Erwin Wagner received his university education in Austria and obtained his PhD in 1978 for studies performed in Berlin on bacterial genetics. He joined the lab of Beatrice Mintz in Philadelphia in 1979 for his postdoctoral training, where he developed microinjection of DNA into fertilized eggs and gene transfer technologies into mice. In 1983 he became group leader at the EMBL in Heidelberg and, in 1988, joined the IMP in Vienna as a founding member. He became professor of the University of Vienna in 1994 and deputy director at the IMP. In 2008 he moved to the Centro Nacional de Investigaciones Oncológicas in Madrid, as vice director and director of the cancer cell biology program. His work focuses on the functions of the AP-1 (Fos/Jun) transcription factor complex, e.g., in inflammation and cancer, using the mouse as a model organism and human patient samples. He also developed mouse models for common human diseases such as osteoporosis, fibrosis, and psoriasis, to be applied for preclinical studies. Photo courtesy of Erwin F. Wagner.

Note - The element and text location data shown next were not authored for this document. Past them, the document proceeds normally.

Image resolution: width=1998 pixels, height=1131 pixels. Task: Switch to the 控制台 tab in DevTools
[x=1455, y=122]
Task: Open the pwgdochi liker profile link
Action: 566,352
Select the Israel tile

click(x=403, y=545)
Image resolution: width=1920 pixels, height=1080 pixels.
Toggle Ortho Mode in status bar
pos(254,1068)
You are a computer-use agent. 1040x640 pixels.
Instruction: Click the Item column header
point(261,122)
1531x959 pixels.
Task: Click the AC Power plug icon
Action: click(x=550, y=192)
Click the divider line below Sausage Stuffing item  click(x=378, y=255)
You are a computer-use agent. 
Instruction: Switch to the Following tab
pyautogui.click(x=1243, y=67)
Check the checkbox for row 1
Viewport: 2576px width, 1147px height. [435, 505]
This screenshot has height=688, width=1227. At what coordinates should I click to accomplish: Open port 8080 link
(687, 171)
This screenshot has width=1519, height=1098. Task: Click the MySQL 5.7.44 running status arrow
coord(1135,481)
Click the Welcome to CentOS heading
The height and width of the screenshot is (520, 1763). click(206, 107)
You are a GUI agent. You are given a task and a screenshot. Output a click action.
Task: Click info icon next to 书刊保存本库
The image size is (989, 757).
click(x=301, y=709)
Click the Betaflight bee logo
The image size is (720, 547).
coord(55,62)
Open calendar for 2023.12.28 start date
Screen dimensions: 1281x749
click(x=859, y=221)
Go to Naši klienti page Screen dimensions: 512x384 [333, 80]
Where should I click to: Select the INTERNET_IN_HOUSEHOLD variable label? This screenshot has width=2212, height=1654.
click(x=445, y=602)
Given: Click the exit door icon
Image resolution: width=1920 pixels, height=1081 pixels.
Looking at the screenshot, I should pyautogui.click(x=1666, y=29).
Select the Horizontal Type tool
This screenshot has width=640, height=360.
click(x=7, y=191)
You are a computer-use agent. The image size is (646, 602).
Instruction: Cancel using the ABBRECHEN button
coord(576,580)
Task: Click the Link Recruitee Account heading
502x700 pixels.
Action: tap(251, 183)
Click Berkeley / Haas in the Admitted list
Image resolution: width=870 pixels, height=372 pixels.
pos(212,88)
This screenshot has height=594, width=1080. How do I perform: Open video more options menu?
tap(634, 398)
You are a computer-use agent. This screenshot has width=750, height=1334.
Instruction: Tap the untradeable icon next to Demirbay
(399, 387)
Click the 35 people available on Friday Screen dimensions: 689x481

Dr. Walther studies organelle, membrane, and lipid homeostasis. He completed his PhD at the EMBL and postdoctoral studies at the University of California, San Francisco. After that, Dr. Walther led a laboratory at the Max Planck Institute of Biochemistry and Yale School of Medicine. At Harvard since 2014, Dr. Walther and his scientific partner Robert Farese Jr. study how cells perceive changes in membrane lipids and regulate metabolism and cell biology accordingly. The laboratory studies mechanisms of neutral lipid storage and the cell biology of cytosolic lipid droplets. In addition, the Farese and Walther laboratory studies homeostasis mechanisms for lipids not stored in lipid droplets and how they contribute to physiology and disease. Dr. Walther is an investigator of the Howard Hughes Medical Institute, a professor of genetics and complex diseases (Harvard T.H. Chan School of Public Health) and cell biology (Harvard Medical School) at Harvard University, and an associate member of the Broad Institute of the Massachusetts Institute of Technology and Harvard. Photo courtesy of Aynsley Floyd, Associated Press.